Collected data entries:
·····

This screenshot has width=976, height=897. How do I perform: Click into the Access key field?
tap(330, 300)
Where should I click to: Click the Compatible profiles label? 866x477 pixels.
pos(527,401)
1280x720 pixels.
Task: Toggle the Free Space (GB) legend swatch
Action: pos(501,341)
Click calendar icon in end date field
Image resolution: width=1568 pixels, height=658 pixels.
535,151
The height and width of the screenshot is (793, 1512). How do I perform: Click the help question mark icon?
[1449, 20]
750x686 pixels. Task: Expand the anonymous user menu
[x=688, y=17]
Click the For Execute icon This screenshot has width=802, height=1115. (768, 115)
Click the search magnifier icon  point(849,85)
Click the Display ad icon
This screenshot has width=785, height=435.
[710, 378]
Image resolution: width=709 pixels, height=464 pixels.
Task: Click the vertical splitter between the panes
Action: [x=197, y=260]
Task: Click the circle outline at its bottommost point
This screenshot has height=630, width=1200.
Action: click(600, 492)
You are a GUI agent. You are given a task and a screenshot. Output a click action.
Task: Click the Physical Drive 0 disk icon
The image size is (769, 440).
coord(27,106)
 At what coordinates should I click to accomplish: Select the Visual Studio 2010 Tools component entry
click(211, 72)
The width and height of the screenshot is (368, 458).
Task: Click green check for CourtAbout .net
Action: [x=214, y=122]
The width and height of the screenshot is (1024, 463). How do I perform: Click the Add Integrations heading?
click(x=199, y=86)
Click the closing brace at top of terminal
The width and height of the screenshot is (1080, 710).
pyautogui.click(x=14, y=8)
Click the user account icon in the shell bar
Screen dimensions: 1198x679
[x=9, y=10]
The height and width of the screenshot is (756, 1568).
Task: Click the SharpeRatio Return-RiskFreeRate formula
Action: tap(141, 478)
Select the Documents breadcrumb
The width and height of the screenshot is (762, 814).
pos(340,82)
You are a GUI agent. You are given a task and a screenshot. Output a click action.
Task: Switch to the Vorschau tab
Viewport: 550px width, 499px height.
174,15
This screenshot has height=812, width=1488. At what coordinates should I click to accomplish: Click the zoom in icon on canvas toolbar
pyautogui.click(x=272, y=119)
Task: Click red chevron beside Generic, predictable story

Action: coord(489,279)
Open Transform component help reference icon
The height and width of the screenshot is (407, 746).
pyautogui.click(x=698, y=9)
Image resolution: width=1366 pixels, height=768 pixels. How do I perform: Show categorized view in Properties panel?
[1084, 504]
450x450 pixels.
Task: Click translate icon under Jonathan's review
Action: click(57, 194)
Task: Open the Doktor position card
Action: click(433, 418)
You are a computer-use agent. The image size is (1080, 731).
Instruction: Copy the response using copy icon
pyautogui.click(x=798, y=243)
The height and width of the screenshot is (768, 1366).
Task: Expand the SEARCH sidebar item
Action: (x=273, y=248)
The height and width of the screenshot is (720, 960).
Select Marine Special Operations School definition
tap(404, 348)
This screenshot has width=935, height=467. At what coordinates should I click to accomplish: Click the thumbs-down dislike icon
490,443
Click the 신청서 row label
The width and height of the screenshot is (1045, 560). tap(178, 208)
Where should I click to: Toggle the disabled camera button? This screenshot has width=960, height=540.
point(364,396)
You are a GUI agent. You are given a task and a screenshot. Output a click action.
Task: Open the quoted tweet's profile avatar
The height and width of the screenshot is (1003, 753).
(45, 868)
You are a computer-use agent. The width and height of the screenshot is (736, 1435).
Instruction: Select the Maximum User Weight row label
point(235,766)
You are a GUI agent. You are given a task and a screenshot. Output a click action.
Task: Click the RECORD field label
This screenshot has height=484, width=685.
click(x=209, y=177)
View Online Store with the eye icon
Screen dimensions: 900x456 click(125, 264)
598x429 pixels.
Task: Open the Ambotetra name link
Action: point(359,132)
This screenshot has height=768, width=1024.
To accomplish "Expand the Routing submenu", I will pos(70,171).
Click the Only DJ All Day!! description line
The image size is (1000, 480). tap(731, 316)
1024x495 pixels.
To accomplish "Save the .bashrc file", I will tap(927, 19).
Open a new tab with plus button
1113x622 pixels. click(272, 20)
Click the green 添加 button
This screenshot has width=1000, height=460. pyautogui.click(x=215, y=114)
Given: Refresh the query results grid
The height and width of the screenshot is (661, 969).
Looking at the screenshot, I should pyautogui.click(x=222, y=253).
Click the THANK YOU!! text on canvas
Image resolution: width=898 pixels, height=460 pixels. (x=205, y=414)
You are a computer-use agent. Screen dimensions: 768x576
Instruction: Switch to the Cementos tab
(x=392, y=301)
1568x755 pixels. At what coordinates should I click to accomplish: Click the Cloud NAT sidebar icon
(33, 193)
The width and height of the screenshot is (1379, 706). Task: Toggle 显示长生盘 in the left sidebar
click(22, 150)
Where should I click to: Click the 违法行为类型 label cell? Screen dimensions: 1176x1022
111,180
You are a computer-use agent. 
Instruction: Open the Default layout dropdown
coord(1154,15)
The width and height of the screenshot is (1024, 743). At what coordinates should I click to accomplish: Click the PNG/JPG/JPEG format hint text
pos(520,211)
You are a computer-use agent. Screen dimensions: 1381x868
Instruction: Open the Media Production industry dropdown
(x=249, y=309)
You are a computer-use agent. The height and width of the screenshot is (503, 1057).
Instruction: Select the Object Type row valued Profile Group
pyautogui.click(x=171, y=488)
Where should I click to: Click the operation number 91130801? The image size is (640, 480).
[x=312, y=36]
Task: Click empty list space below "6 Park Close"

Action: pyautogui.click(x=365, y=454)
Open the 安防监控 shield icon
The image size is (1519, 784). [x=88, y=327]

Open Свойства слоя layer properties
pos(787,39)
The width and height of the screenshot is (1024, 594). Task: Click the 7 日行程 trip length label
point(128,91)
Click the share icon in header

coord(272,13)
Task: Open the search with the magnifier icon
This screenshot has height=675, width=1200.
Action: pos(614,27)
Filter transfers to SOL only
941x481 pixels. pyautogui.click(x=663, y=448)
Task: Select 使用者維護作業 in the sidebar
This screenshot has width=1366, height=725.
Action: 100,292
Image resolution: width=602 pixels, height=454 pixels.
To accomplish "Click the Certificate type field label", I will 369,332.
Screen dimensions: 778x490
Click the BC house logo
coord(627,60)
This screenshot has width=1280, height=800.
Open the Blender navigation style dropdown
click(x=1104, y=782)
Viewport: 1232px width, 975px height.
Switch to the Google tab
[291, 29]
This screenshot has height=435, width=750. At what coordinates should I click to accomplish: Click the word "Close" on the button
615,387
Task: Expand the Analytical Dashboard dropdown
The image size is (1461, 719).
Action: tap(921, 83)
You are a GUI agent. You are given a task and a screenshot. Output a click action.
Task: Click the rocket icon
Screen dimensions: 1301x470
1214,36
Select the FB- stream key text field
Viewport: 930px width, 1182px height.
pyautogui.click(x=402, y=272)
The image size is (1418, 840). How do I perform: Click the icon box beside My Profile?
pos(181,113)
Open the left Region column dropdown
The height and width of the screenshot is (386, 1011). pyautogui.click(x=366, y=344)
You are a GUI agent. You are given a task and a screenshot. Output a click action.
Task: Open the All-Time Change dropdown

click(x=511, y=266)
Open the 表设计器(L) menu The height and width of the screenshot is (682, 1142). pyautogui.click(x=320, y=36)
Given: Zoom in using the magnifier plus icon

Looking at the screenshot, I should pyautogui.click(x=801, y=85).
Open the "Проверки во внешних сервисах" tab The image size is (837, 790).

·····

(What the exercise asks): Taking the entries above, write out exactly the lines starting with the line containing "Task: Click red" and going on through the line containing "The height and width of the screenshot is (720, 960).", both included, and nothing else.

(Output of the exercise):
Task: Click red chevron beside Generic, predictable story

Action: coord(489,279)
Open Transform component help reference icon
The height and width of the screenshot is (407, 746).
pyautogui.click(x=698, y=9)
Image resolution: width=1366 pixels, height=768 pixels. How do I perform: Show categorized view in Properties panel?
[1084, 504]
450x450 pixels.
Task: Click translate icon under Jonathan's review
Action: click(57, 194)
Task: Open the Doktor position card
Action: click(433, 418)
You are a computer-use agent. The image size is (1080, 731).
Instruction: Copy the response using copy icon
pyautogui.click(x=798, y=243)
The height and width of the screenshot is (768, 1366).
Task: Expand the SEARCH sidebar item
Action: (x=273, y=248)
The height and width of the screenshot is (720, 960).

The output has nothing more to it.